The concept of modern State was not known to the people living ir a greater part of the Mediaeval Age. In the course of time, the concept became popular and “acquired the neutral sense of authority, pure and simple or constitution whatever its principles or direction.”
Definitions of the State:
The term “State” has been defined by a number of political scientist in different ways. A few popular definitions are given below:
1. Aristotle defined the State as “union of families and villages having for its end a perfect and self-sufficing life by which we mean a happy and honorable life.
2. Bodin writers “A State is an association of families and their common affairs, governed by a supreme power and by reason.”
3. ‘Burgess defines the State as a “particular portion of mankind viewed as an organised unit”.
4. Blunstchil says “the State is politically orgnised people of a definite territory”.
5. Woodrew Wilson writes: “The State is the people organised for law within a definite territory.
6. Laski defined the State as “a territorial society divided into government and subjects, claiming within its allotted physical area, a supremacy over all other institutions.”
7. Maclver writes, “The State is an association which, acting through law as promulgated by a government endowed to this end with coercive power, maintains within a community territorially demarcated, the universal external conditions of social order”.
8. According to Oppenheim, “The State exists when a group of people settled in a country under its own sovereign government.”
9. Max Weber writes “The State is a human community which successfully claims the monopoly of the legitimate use of physical force within a given territory”.
10. Garner defines the State as ” a community of persons, more or less numerous, permanently occupying a definite portion of territory, independent or nearly so; of external control and possessing an orgnised government to which the great body of inhabitants render habitual obedience”.
Among all the above definitions, Maclver’s definition is considered to be a good definition of the State, because it emphasises ‘law’, ‘government’, coercive power’, ‘communal unity’, ‘clearly marked territory’ and ‘the universal external conditions of social order’ – the elements which should be there in order to constitute the State.
However, Garner’s definition of the State is still better, clear and precise. It is one of the best definitions of the State, as observed; the important elements which Garner has emphasised are persons permanently occupying a definite portion of territory; complete or nearly complete independence; and an organised government.
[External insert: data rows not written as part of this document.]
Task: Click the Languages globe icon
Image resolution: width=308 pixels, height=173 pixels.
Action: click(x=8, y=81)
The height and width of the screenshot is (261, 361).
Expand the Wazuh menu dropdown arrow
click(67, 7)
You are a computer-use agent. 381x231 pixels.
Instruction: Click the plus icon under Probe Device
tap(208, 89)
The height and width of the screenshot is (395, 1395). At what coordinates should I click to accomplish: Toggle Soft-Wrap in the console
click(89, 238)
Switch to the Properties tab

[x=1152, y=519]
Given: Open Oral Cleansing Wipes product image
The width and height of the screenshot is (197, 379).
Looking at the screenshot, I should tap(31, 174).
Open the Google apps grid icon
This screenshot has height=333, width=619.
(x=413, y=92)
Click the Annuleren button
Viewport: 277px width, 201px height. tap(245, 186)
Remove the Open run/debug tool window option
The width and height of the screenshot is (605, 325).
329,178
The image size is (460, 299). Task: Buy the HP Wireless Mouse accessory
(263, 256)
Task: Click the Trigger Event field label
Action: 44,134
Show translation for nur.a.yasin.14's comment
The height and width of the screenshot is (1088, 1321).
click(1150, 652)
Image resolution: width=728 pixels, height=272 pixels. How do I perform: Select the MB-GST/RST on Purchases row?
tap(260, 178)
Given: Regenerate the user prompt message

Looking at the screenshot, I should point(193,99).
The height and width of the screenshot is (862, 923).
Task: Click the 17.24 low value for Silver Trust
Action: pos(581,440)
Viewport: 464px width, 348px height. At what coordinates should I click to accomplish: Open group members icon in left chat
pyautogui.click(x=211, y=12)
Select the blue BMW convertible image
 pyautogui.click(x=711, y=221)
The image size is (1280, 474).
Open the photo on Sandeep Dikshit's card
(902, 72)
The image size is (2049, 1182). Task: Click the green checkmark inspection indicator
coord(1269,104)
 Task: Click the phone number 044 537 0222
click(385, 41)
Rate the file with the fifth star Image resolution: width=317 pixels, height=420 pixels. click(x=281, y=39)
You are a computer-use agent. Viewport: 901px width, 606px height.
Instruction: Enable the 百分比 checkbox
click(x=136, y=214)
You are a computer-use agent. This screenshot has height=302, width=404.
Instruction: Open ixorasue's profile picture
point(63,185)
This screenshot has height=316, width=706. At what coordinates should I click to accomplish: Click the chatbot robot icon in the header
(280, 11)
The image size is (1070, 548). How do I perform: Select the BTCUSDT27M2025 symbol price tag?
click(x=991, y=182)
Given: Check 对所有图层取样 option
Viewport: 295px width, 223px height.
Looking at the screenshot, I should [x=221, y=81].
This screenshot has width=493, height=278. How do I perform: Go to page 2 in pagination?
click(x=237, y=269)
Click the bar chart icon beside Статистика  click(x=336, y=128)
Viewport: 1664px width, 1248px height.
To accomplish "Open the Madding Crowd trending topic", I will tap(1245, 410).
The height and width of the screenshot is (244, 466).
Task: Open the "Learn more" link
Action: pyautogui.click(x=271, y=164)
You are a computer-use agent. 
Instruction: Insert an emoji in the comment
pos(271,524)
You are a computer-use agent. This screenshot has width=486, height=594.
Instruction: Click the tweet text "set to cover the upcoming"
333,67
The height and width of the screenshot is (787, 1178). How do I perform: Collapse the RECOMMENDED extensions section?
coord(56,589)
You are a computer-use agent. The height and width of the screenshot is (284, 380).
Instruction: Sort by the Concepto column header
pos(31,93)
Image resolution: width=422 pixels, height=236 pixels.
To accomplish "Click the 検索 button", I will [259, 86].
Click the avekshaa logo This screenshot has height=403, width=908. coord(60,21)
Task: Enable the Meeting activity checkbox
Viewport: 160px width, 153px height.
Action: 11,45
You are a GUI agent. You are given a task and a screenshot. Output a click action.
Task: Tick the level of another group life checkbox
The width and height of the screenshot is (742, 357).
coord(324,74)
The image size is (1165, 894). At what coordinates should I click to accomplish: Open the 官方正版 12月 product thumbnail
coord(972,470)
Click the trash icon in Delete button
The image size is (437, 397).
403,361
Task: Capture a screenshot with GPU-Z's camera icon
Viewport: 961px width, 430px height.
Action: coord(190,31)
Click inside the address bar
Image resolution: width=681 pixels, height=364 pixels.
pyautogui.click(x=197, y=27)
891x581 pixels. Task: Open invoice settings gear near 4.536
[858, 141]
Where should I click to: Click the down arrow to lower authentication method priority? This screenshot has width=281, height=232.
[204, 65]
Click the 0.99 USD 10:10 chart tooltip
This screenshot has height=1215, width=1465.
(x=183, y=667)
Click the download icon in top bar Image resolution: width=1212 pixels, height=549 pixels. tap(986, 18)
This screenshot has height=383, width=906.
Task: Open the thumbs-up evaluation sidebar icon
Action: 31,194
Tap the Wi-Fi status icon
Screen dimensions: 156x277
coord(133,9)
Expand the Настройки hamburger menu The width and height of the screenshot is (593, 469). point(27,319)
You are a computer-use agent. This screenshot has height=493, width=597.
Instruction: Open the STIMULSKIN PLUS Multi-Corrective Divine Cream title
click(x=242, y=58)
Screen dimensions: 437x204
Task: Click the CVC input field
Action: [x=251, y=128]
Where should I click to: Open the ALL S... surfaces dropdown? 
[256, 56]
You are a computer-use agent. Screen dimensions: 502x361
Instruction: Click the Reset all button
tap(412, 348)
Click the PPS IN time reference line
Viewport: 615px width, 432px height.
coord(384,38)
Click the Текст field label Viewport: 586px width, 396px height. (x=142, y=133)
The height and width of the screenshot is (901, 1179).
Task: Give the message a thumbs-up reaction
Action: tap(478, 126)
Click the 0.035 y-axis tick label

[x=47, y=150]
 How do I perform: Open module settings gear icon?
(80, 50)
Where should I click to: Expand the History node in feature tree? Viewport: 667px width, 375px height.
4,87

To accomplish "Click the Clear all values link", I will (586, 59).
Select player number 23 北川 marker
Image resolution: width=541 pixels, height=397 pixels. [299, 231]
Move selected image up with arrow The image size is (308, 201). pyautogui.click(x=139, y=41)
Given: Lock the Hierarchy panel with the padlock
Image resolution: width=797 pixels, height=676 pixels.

In other words, one can say, that the State is a political association with four essential elements-Population, Territory, Government and Sovereignty. Although, from the time of Aristotle to the present day.
Various writers have defined the State in different ways, there now seems to be a near unanimity of opinion that the State must have four essential elements or characteristics, viz, Population, Territory, Government and Sovereignty.
Need for the State:
The State is regarded as the central theme of Political Science. It is the most universal and most powerful of all social institutions. The Aristotlean dictum that man is a political animal implies that man cannot live without the State. One who lives without the state is either a beast or God.
The State is a natural, necessary and universal institution. It is natural because it is rooted in the reality of nature of human being. It is necessary, because it is continuing in existence for the “good life”. As Aristotle writes, “the state originated in the bare needs of life but continues for the sake of good life.”
Thus man needs the state to satisfy his diverse wants and to be what desires to be. Without help of the State he cannot develop his personality at the best level. The State is also universal institution. It has existed wherever and whenever man has lived in an organised society. Stateless existence is considered to be an impossibility Hence the State is said to be a universal institution.